Cipro, Tequin, levaquin – fluoroquinolones can kill pancreatic beta cells ( inducing diabetes) and cause toxicity to type I collagen causing collagen degradation? They have been implicated in cases of Peyronie’s disease, though nothing has been proven.
Requip (ropinirole) is associated with possible side-effects of causing or worsening Dupuytren’s and Peyronie’s.
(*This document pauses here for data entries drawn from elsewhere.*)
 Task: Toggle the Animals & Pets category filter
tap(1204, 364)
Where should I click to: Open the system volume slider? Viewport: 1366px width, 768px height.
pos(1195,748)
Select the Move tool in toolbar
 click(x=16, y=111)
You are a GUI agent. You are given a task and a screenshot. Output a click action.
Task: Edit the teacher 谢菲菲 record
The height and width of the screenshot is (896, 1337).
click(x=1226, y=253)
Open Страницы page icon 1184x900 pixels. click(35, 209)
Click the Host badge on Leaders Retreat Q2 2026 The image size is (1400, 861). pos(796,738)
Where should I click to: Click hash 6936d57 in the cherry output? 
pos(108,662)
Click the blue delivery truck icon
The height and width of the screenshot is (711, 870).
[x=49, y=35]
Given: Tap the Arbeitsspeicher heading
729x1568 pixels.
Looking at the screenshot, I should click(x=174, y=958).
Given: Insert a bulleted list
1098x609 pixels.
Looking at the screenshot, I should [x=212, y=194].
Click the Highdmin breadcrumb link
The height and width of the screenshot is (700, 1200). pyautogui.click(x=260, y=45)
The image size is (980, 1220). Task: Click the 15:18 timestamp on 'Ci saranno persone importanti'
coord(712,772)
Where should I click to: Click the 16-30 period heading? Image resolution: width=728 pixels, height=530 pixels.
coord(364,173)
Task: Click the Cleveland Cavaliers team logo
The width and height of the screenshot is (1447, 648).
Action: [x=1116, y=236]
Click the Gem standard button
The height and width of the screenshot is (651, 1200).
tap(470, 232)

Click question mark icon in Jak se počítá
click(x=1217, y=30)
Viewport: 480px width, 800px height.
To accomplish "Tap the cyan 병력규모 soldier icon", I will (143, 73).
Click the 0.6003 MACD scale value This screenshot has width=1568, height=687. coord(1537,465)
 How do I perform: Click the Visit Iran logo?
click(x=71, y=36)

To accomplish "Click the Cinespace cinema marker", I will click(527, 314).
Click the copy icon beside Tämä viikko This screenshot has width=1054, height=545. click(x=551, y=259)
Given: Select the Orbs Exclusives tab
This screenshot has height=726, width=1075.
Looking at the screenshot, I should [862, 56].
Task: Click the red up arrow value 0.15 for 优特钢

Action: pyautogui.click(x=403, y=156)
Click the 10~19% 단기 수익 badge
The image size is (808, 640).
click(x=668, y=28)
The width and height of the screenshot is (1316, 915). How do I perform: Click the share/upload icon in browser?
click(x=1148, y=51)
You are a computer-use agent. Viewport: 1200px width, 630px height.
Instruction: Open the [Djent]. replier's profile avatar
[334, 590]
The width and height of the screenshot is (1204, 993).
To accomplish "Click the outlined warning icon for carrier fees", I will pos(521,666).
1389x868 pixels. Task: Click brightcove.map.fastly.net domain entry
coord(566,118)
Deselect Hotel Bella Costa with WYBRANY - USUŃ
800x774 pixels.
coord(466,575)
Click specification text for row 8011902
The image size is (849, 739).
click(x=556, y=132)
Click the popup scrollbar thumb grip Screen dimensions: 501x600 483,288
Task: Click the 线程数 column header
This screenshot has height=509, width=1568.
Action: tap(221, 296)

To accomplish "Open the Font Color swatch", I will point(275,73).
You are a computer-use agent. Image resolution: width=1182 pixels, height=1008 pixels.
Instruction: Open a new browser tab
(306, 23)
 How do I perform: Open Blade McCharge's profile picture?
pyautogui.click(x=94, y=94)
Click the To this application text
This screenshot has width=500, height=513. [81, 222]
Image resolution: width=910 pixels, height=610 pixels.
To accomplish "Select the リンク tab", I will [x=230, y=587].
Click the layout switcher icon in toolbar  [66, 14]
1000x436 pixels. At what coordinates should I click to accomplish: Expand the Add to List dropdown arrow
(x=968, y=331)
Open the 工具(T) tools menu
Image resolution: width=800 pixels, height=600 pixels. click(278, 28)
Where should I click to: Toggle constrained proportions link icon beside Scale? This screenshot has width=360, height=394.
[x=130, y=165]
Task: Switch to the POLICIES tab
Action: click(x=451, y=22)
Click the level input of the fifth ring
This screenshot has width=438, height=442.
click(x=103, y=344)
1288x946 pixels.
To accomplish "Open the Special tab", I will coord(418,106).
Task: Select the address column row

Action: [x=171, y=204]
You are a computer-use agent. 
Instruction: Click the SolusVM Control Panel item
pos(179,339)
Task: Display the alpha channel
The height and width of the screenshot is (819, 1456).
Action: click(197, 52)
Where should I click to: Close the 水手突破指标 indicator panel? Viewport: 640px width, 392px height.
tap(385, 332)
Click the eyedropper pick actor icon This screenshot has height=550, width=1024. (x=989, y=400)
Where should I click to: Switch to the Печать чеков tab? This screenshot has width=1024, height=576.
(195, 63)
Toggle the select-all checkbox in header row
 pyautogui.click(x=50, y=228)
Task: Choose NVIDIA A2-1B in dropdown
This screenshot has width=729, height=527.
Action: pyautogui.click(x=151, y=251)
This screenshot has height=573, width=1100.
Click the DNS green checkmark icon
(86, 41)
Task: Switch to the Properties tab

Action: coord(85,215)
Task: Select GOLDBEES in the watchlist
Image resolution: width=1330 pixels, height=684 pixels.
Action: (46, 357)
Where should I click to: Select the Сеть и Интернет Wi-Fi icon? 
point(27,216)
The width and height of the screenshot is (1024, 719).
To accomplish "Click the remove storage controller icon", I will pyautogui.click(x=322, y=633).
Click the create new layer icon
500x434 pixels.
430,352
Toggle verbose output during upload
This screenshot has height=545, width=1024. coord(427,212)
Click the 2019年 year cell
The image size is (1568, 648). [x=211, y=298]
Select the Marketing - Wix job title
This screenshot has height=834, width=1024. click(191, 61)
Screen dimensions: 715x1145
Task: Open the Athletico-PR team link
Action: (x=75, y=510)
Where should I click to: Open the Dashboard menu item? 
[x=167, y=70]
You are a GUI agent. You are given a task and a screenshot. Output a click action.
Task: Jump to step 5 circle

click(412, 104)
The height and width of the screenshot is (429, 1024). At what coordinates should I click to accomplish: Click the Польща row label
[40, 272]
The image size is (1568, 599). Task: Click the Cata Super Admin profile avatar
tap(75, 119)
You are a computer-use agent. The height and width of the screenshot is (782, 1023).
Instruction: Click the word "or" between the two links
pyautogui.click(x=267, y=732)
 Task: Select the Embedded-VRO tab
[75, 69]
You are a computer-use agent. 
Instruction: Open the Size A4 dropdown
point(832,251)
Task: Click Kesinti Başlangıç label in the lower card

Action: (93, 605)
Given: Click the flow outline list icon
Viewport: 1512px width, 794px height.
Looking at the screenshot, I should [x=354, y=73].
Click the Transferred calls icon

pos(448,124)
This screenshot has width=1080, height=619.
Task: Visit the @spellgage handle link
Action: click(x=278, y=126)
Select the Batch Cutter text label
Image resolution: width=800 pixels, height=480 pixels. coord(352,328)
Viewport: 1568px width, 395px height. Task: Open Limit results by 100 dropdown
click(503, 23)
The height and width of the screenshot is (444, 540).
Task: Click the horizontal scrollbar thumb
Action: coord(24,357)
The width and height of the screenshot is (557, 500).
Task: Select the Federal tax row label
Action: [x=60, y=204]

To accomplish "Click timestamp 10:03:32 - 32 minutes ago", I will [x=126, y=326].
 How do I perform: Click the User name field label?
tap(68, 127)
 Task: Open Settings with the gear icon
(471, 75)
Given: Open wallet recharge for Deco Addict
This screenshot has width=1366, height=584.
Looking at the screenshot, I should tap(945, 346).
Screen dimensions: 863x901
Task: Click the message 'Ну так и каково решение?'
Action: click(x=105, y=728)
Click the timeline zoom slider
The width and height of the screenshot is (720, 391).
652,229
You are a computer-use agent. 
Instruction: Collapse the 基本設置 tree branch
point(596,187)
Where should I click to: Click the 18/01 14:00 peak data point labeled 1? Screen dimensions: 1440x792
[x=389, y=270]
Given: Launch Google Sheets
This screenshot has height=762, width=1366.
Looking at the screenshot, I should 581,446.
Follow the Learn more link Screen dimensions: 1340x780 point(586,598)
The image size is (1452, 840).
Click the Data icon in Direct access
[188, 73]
Normally prescribed for Parkinson’s and restless legs.
Ropinirole Hydrochloride is a non-ergoline dopamine agonist with high relative in vitro specificity and full intrinsic act ivity at the D2 and D3 dopamine receptor subtypes, binding with higher affinity to D3 than to D2 or D4 receptor subtypes.
Ropinirole has moderate in vitro affinity for opioid receptors. Ropinirole and its metabolites have negligible in vitro affinity for dopamine D1, 5-HT1, 5-HT2, benzodiazepine, GABA, muscarinic, alpha1-, alpha2-, and beta-adrenoreceptors.
BetaBlockers and Interferon
These have been considered as causing Dupuytren’s but more research has shown these drugs to be innocent. However in laboratory settings propranolol has been proven to affect collagen production by inhibiting the adrenergic suppression (Moss et al, 1979), and atenolol has a warning of Peyronie’s as potential adverse effect.
BRAF inhibitor Vemurafenib
There are suggestions that the BRAF inhibitor Vemurafenib, used for metastatic melanoma cases, can induce Dupuytren’s. While the mechanism would be interesting, we would never advise anyone to stop melanoma treatment even if they developed Dupuytren’s.